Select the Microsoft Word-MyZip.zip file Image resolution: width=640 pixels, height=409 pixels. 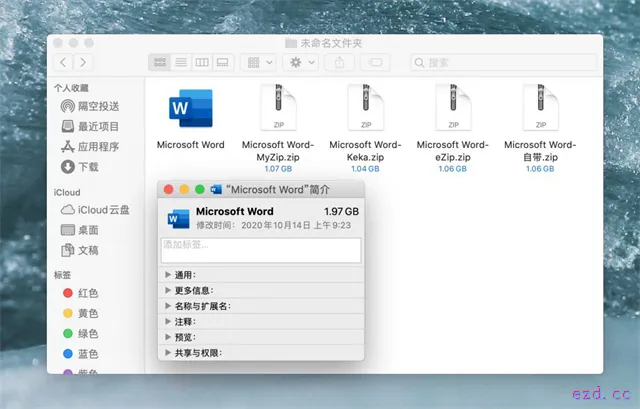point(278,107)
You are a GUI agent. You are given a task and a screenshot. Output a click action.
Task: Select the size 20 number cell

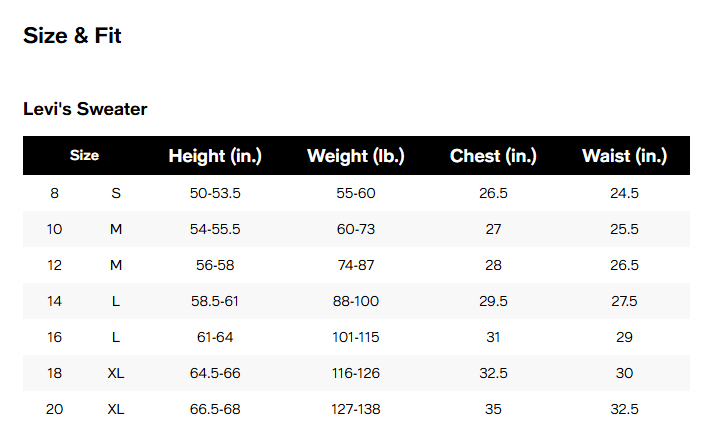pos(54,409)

# # # # # # #

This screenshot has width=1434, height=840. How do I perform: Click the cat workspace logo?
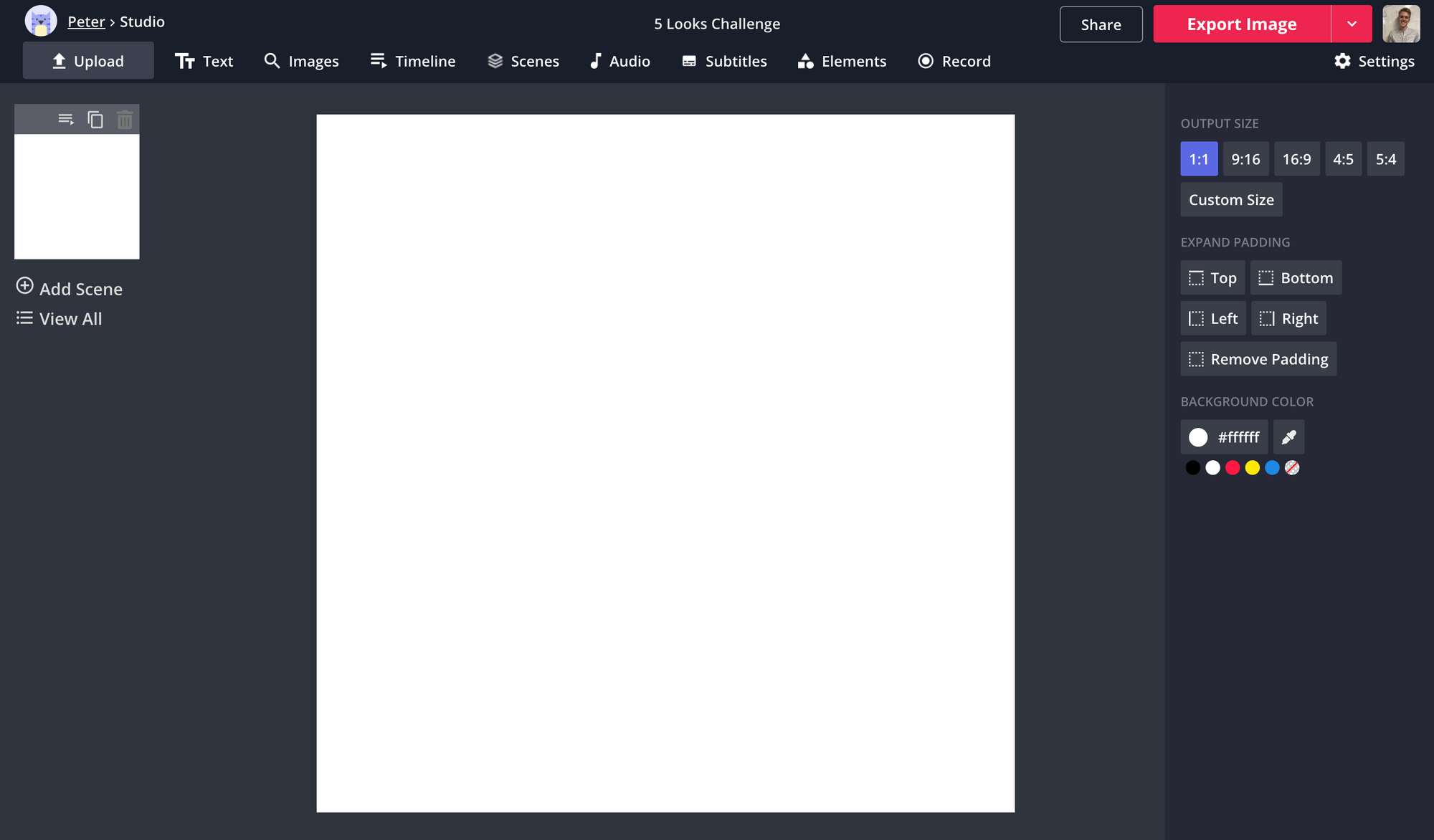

# # # # # # #

Work to be completed: Can you reproduce, word for word, the rows above from the line containing "You are a GUI" through the line containing "pos(54,409)", with both of those lines included? Leave the pictures out of your answer.

Reply to the exercise:
You are a GUI agent. You are given a task and a screenshot. Output a click action.
Task: Select the size 20 number cell

pos(54,409)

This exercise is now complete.